There is reliable evidence to suggest that no matter what body type you are, through selective fitness regimes, nutrition, and modified lifestyle you can achieve your desired outcome. The first step in making any progress is to identify which of the common body type designations is the closest to your own – and that is the purpose of this article.
The different body types
Depending upon which school of thought you follow, it is suggested that there are three different body types. The latest work has been targeted at how body type is driven by hormones and in that area, it is suggested that these lead to the three distinct structure types that include Ectomorph, Endomorph, and Mesomorph.
Knowing what you are up against
Understanding your body type will give you a better idea of why specific physical things occur and more importantly what may be holding you back in either gaining or losing weight/body mass. If fitness or muscle building is your target this type of understanding could be vital to your success as it identifies the areas of nutrition and type of exercise that is likely to benefit you the most. It may be of benefit to take a brief look at these three types, what they are likely to look like and what they mean in terms of lifestyle.
If you are skinny and small boned you probably fall into the Ectomorph category – and the chances are that you can eat like a horse and never put on an ounce of body mass or gain any weight. If this is you, you might find this Ectomorph Diet and Workout Guide to be a useful reference point.
While you may be the envy of people that suffer the opposite, bulking up muscles and acquiring the reserves that provide stamina can prove difficult for you.
In simple terms, Ectomorphs are blessed with a high tolerance to the effects of high carb diets and burn calories off faster than a Saturn Five Space Rocket consumes aviation fuel. High carb foods particularly pre and post workout will help to retain body fat a little faster than the Ectomorph is able to burn it off. Weight gainer formulas and high carb meals are the name of the game along with light training regimes.

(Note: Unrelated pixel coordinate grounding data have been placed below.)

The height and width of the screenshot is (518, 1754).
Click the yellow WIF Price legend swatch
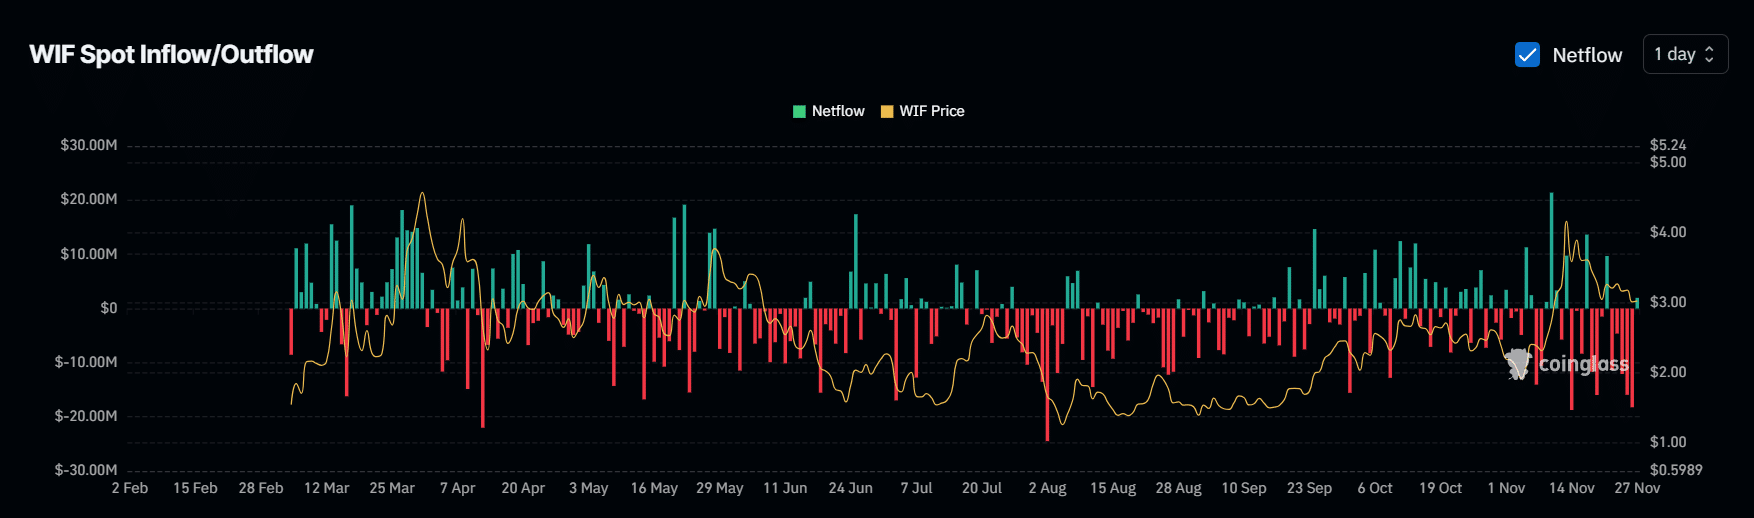point(887,111)
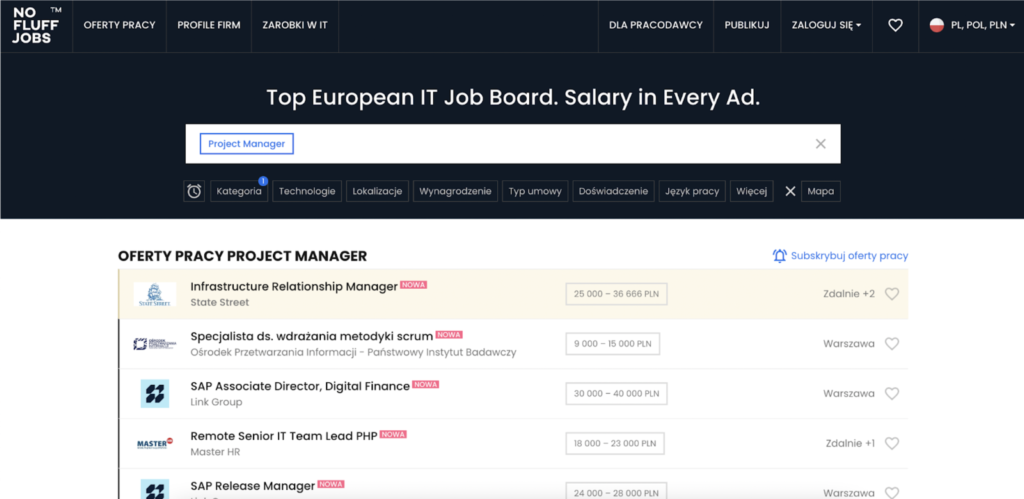Open saved favorites heart in top navigation
The image size is (1024, 499).
(x=895, y=25)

If you are an endomorph you are likely to be characterised by a larger bone structure and general body mass.
You will probably have real difficulties when it comes to shifting body fat but muscle strength comes much more readily to you through repetitive and intensive training routines. Storing energy for stamina under endurance (including those long workouts) is almost a natural given for you and insulin is your public enemy number one.
The fewer carbs the better for you and a high protein diet will go easily towards muscle building. Breakfast is your danger zone and carbs including cereals, bread, or any kind of baked goods are out of bounds. Go for meats, fish, eggs, or even chicken instead and low carb veg is your best friend if you need to sate those hunger pangs. Your routines should be long and intense with as much cardiovascular as you can handle because you will need to burn off those carbs.
The Mesomorph body type slots in somewhere between the skinny, fast burning Ectomorphs and the larger framed Endomorphs. They are generally considered to be of average build and are endowed with a large proportion of lean athletic body mass. The great news for you if you are a Mesomorph is that your body type has a natural predisposition to bodybuilding (click here for a diet and workout guide.)
A balanced diet is the name of the game if you are a Mesomorph and pushing it either way (excess carbs or protein) can easily upset that balance. Unlike the Ectomorph, you won’t get away with eating anything you like without banging on some unwanted body fat. Your body responds quickly to weight and resistance training and a dedicated regular regime will reap big rewards in physique, overall health, and your general wellbeing.
Ultimately your body type certainly affects your ability to gain muscle and how you should structure your diet. Make sure to do your own research and craft a plan that best suits your own individual body.